Restate word for word every entry that appears below, skipping its pictures.

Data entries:
----------

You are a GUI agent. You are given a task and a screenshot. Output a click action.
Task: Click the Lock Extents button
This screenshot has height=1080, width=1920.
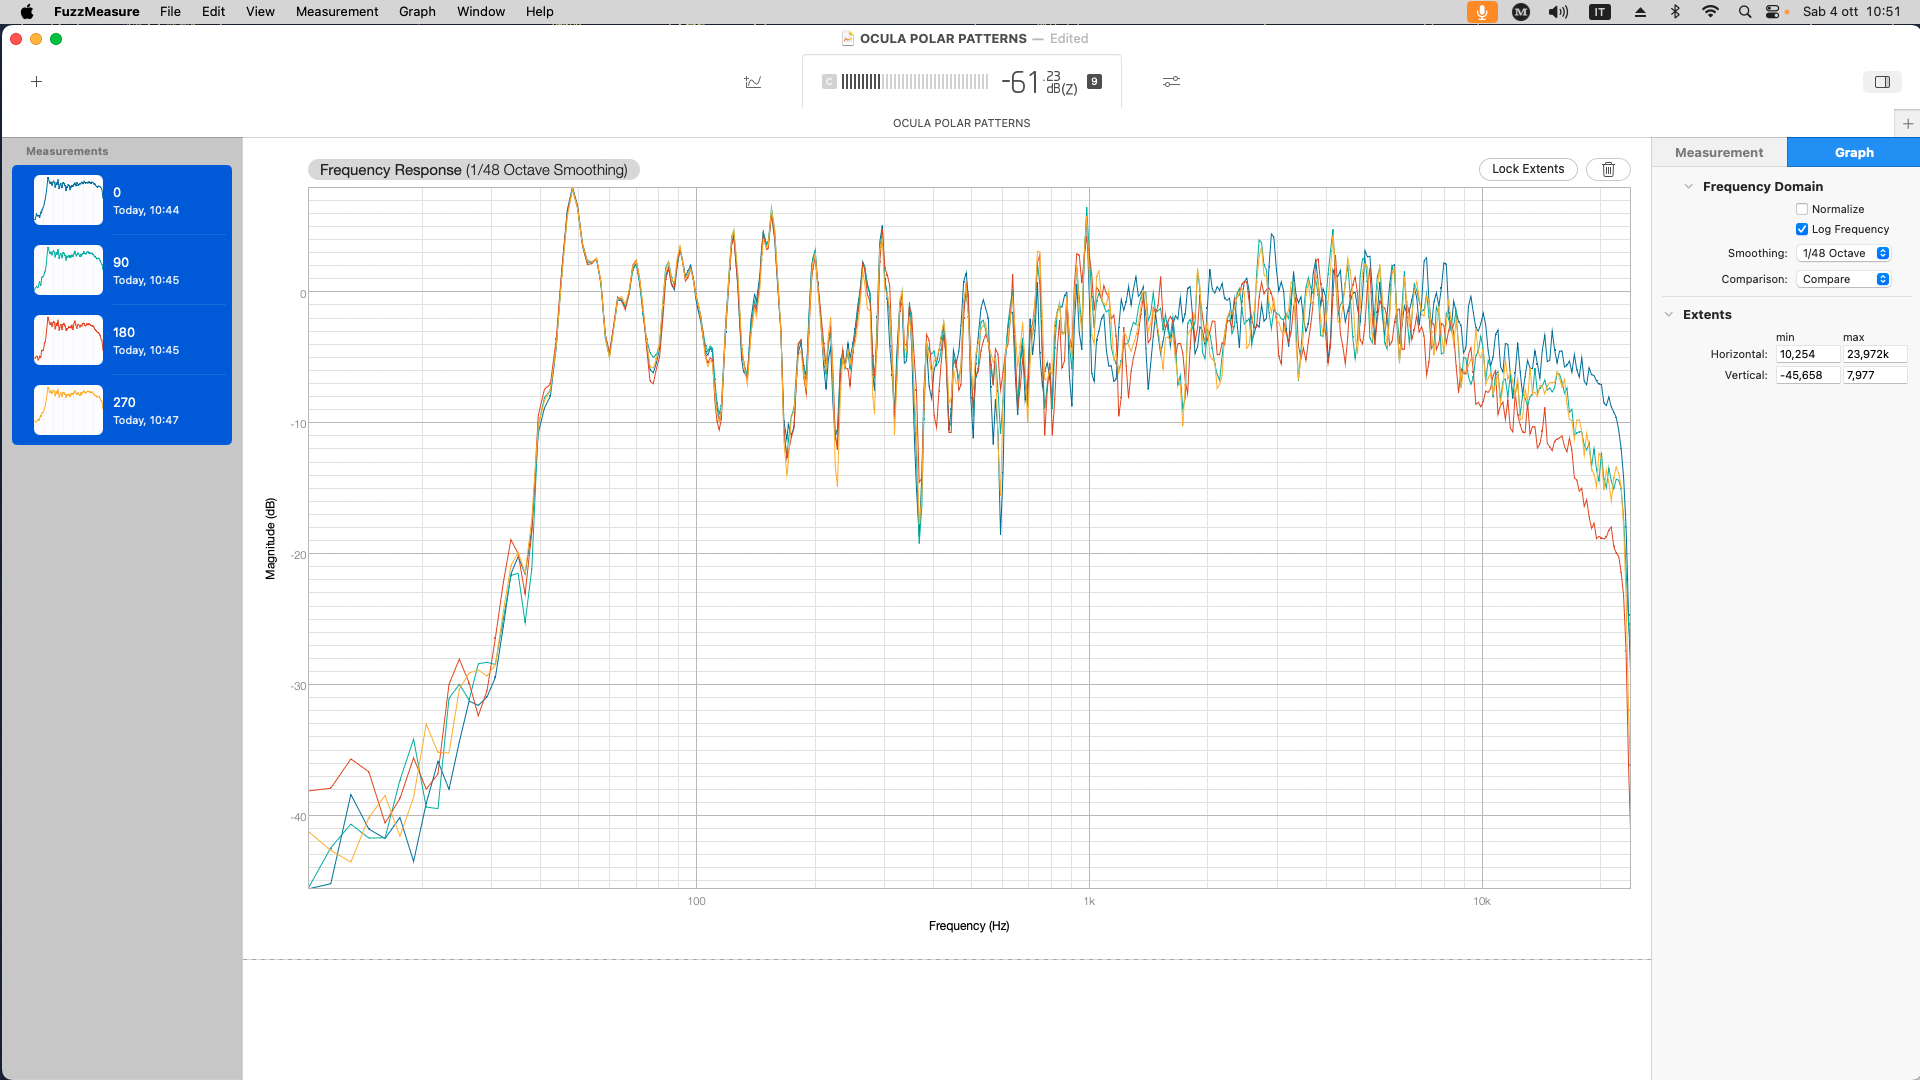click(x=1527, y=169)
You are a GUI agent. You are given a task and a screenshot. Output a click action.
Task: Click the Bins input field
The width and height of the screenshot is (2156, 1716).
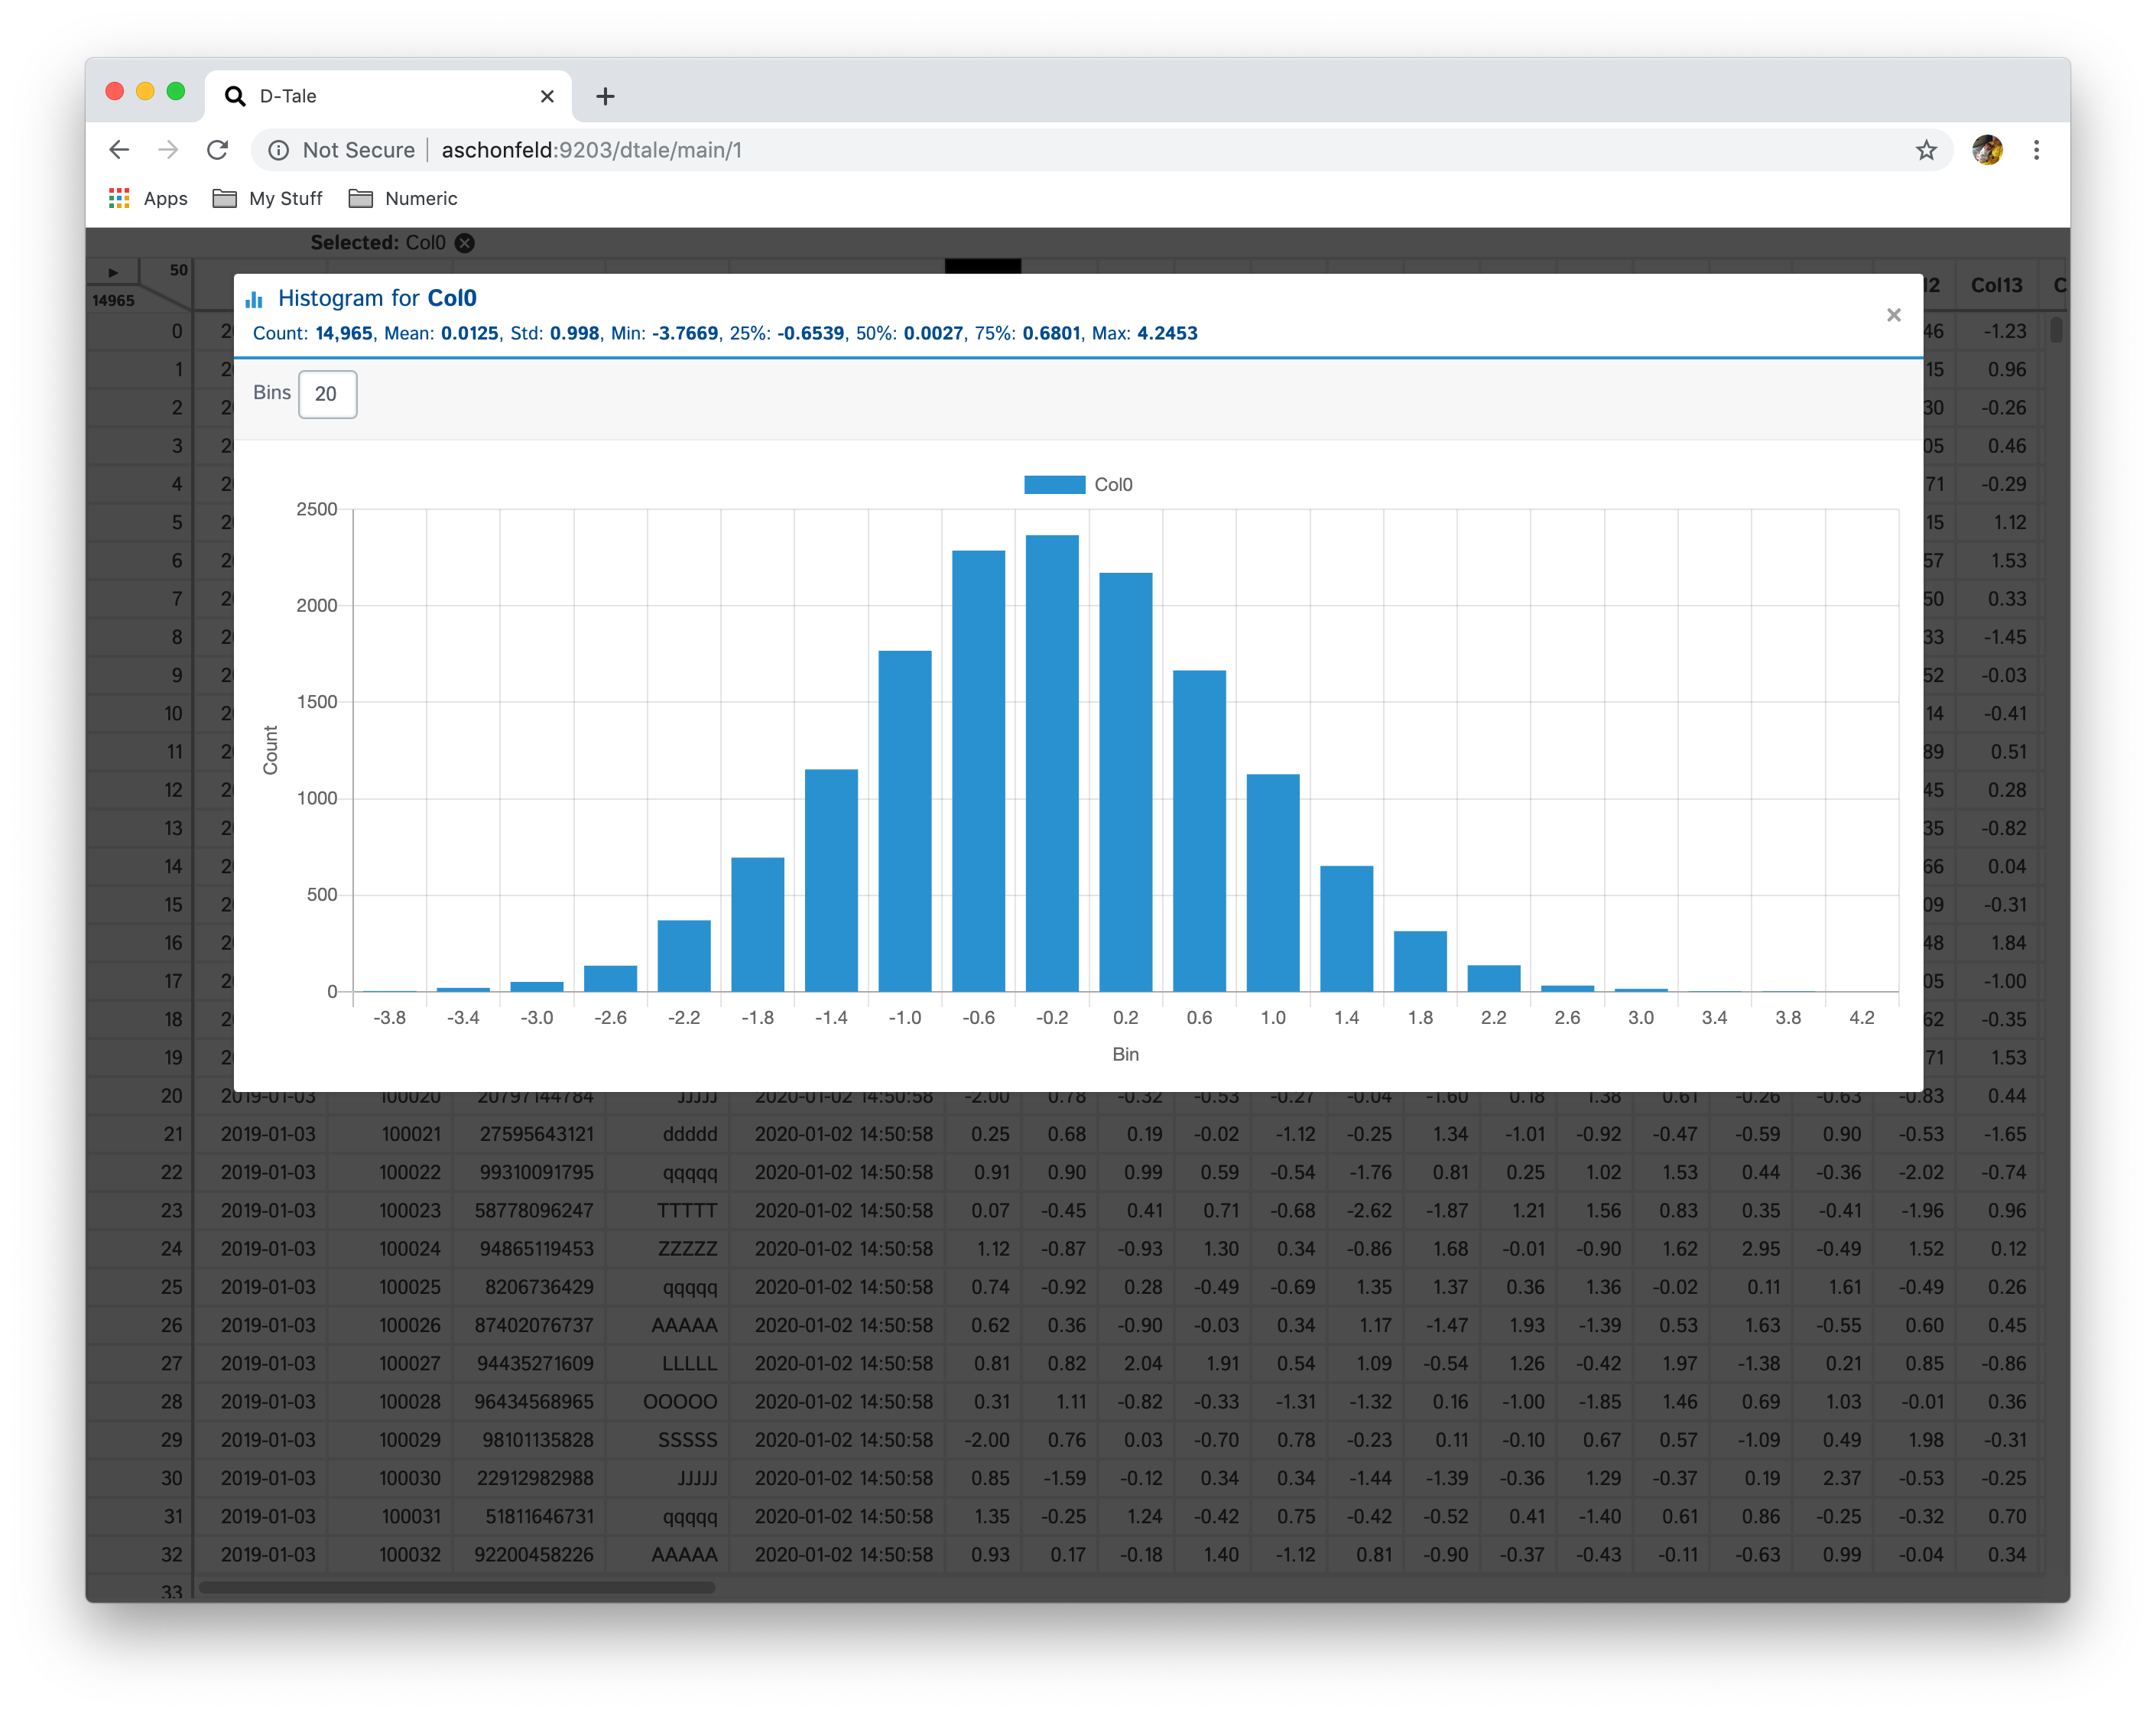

----------

◆ Exercise answer
You are a GUI agent. You are given a task and a screenshot. Output a click action.
Task: Click the Lock Extents button
This screenshot has height=1080, width=1920.
click(x=1527, y=169)
You are a GUI agent. You are given a task and a screenshot. Output a click action.
Task: Click the Bins input field
The width and height of the screenshot is (2156, 1716).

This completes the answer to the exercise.